start Supplied records
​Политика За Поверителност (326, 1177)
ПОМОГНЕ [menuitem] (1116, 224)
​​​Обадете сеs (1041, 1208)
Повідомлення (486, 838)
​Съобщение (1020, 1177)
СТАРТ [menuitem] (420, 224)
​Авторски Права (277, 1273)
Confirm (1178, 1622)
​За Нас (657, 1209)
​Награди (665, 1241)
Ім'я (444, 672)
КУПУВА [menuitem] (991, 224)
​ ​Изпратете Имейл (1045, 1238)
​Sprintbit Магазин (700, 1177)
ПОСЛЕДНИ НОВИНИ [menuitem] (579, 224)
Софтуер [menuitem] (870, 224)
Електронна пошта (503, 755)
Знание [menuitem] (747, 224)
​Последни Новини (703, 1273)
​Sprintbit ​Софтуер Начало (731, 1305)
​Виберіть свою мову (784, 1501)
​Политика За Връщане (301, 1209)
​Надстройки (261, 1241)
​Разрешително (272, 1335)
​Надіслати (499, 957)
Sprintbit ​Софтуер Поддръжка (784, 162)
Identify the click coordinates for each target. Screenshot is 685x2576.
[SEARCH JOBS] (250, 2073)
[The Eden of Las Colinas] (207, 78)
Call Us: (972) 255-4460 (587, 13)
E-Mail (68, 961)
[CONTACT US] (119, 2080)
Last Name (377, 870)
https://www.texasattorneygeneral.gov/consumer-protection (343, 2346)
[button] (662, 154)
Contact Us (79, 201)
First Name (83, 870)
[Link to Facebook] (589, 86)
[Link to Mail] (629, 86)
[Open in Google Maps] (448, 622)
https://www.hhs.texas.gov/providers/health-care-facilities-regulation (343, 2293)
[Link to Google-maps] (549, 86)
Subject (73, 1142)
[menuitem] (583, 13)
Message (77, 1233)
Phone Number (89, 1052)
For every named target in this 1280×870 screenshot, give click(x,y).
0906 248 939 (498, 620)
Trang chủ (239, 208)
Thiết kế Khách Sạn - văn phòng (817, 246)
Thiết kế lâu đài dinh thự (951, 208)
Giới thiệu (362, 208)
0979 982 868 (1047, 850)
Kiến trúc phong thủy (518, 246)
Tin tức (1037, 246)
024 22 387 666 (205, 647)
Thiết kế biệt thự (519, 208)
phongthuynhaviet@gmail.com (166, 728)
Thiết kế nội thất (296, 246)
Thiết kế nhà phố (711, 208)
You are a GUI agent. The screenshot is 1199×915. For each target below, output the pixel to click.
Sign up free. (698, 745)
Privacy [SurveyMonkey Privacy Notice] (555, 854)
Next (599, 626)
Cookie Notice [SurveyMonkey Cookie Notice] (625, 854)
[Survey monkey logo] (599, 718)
end Supplied records
> Problem statement
Reproduce every line of the material above, unchanged and in the same order.

> Reply
​Политика За Поверителност (326, 1177)
ПОМОГНЕ [menuitem] (1116, 224)
​​​Обадете сеs (1041, 1208)
Повідомлення (486, 838)
​Съобщение (1020, 1177)
СТАРТ [menuitem] (420, 224)
​Авторски Права (277, 1273)
Confirm (1178, 1622)
​За Нас (657, 1209)
​Награди (665, 1241)
Ім'я (444, 672)
КУПУВА [menuitem] (991, 224)
​ ​Изпратете Имейл (1045, 1238)
​Sprintbit Магазин (700, 1177)
ПОСЛЕДНИ НОВИНИ [menuitem] (579, 224)
Софтуер [menuitem] (870, 224)
Електронна пошта (503, 755)
Знание [menuitem] (747, 224)
​Последни Новини (703, 1273)
​Sprintbit ​Софтуер Начало (731, 1305)
​Виберіть свою мову (784, 1501)
​Политика За Връщане (301, 1209)
​Надстройки (261, 1241)
​Разрешително (272, 1335)
​Надіслати (499, 957)
Sprintbit ​Софтуер Поддръжка (784, 162)
Identify the click coordinates for each target. Screenshot is 685x2576.
[SEARCH JOBS] (250, 2073)
[The Eden of Las Colinas] (207, 78)
Call Us: (972) 255-4460 (587, 13)
E-Mail (68, 961)
[CONTACT US] (119, 2080)
Last Name (377, 870)
https://www.texasattorneygeneral.gov/consumer-protection (343, 2346)
[button] (662, 154)
Contact Us (79, 201)
First Name (83, 870)
[Link to Facebook] (589, 86)
[Link to Mail] (629, 86)
[Open in Google Maps] (448, 622)
https://www.hhs.texas.gov/providers/health-care-facilities-regulation (343, 2293)
[Link to Google-maps] (549, 86)
Subject (73, 1142)
[menuitem] (583, 13)
Message (77, 1233)
Phone Number (89, 1052)
For every named target in this 1280×870 screenshot, give click(x,y).
0906 248 939 (498, 620)
Trang chủ (239, 208)
Thiết kế Khách Sạn - văn phòng (817, 246)
Thiết kế lâu đài dinh thự (951, 208)
Giới thiệu (362, 208)
0979 982 868 (1047, 850)
Kiến trúc phong thủy (518, 246)
Tin tức (1037, 246)
024 22 387 666 (205, 647)
Thiết kế biệt thự (519, 208)
phongthuynhaviet@gmail.com (166, 728)
Thiết kế nội thất (296, 246)
Thiết kế nhà phố (711, 208)
You are a GUI agent. The screenshot is 1199×915. For each target below, output the pixel to click.
Sign up free. (698, 745)
Privacy [SurveyMonkey Privacy Notice] (555, 854)
Next (599, 626)
Cookie Notice [SurveyMonkey Cookie Notice] (625, 854)
[Survey monkey logo] (599, 718)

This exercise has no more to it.